Hashimoto’s thyroiditis (HT) is a prevalent autoimmune disease. We investigated the relationship of peripheral blood long noncoding RNA-plasmacytoma variant translocation 1 (lncRNA-PVT1) and microRNA (miR)-146a levels with Th17/Treg-related cytokines in HT patients and their clinical significance. Correlations of PVT1 and miR-146a with Th17/Treg-related cytokines were analyzed, and its clinical value in diagnosing HT was assessed. Results showed reduced lncRNA-PVT1 and interleukin (IL)-10 levels and increased miR-146a and IL-17 levels in HT patients. lncRNA-PVT1 negatively interrelated with miR-146a, IL-17, IL-23 and IL-6, and positively interrelated with IL-10; miR-146a positively correlated with IL-17, IL-23 and IL-6, but negatively correlated with IL-10 in HT patients.
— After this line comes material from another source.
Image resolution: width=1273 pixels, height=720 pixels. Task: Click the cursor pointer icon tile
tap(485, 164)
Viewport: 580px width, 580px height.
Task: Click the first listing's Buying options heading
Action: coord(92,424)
The area under the curve (AUC) of lncRNA-PVT1 and miR-146a levels for diagnosing HT were 0.822 and 0.844, respectively (sensitivity 88.73% and 86.62%, specificity 67.02% and 69.15%, cut-off values 0.76 and 2.73), with their combined detections yielding a higher AUC. Patients with poorly expressed lncRNA-PVT1 and highly expressed miR-146a had elevated HT incidence. lncRNA-PVT1 and miR-146a levels were also found to be an independent influencing factor for HT occurrence. Our findings suggest that HT patients have low peripheral blood lncRNA-PVT1 expression and high miR-146a expression. lncRNA-PVT1 and miR-146a level changes were correlated with Th17/Treg cytokine imbalance and could be a potential diagnostic tool and independent influencing factor for HT.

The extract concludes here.